# TASK STATEMENT
For the entries below, repeat exactly each line starting with the one that contains "Given: Collapse the chat input bar arrow" and going on through the one that contains "This screenshot has height=549, width=1024.", and no others.
DATA FOR ANALYSIS: Begin
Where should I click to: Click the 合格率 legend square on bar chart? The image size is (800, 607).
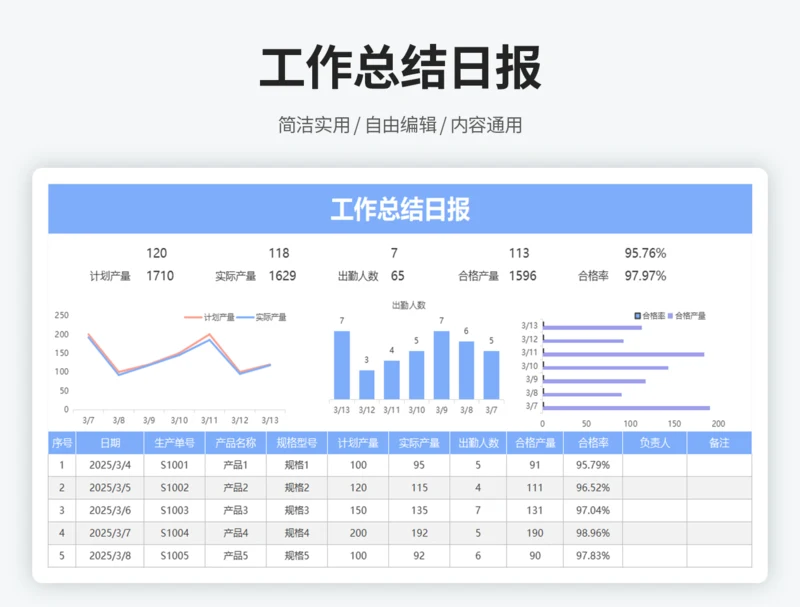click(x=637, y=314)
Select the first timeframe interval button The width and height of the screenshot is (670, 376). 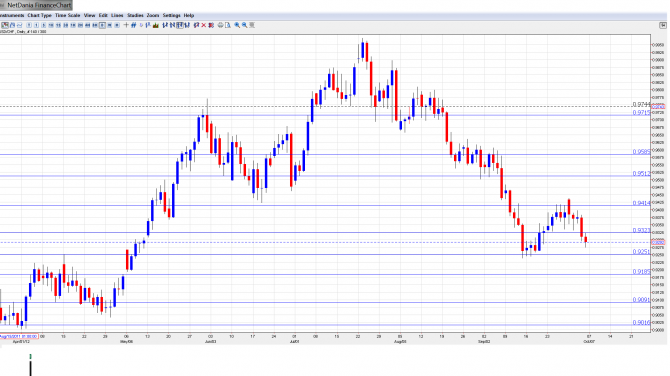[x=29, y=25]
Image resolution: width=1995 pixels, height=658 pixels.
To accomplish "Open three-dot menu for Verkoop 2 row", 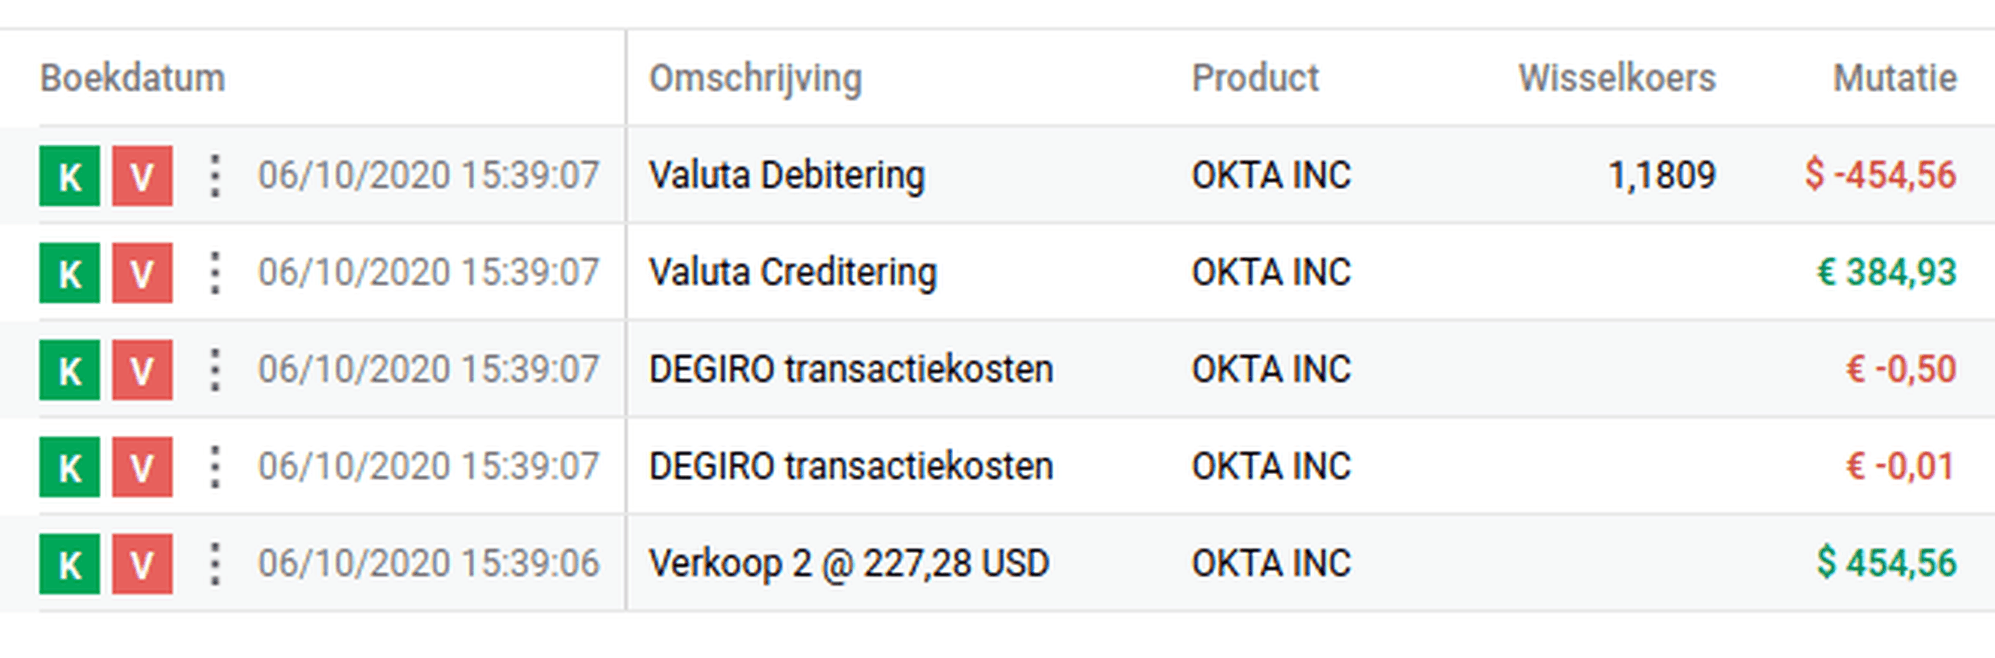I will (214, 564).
DATA FOR ANALYSIS: End
DATA FOR ANALYSIS: Begin
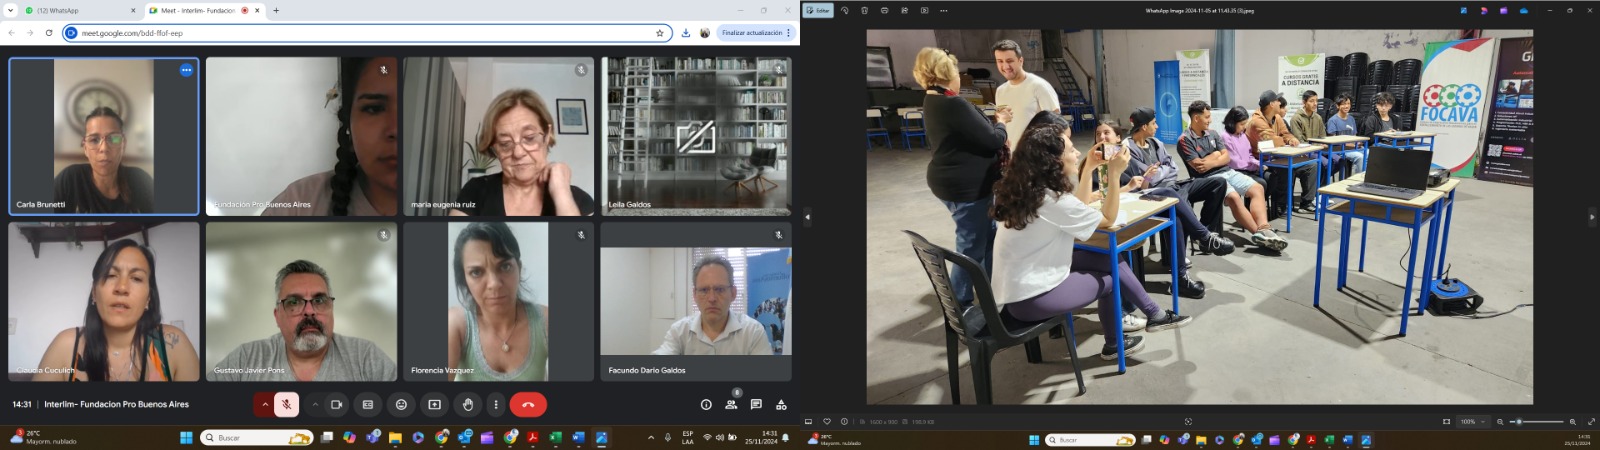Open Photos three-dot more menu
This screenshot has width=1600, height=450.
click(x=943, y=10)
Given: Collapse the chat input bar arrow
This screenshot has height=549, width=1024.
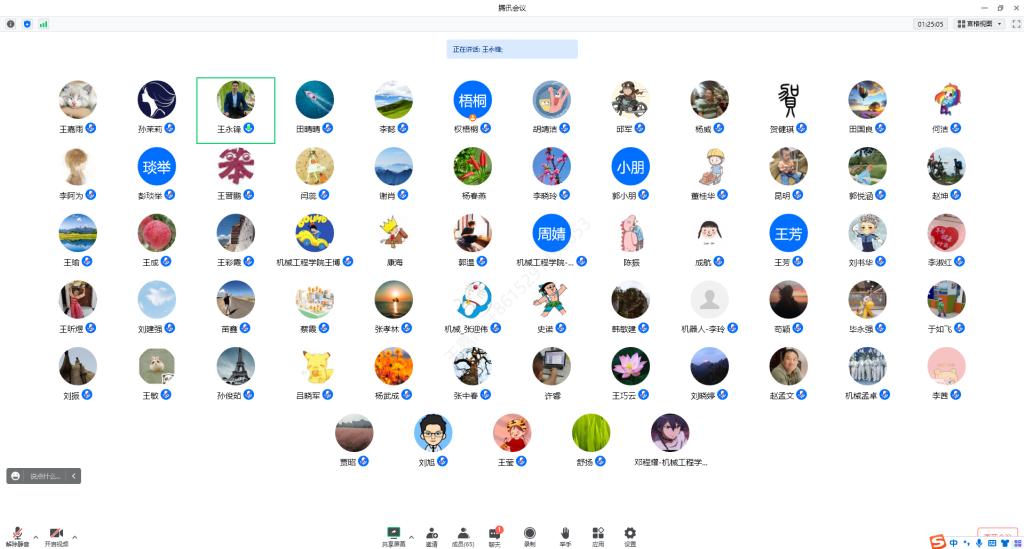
DATA FOR ANALYSIS: End
# ANSWER SECTION
Given: Collapse the chat input bar arrow
This screenshot has height=549, width=1024.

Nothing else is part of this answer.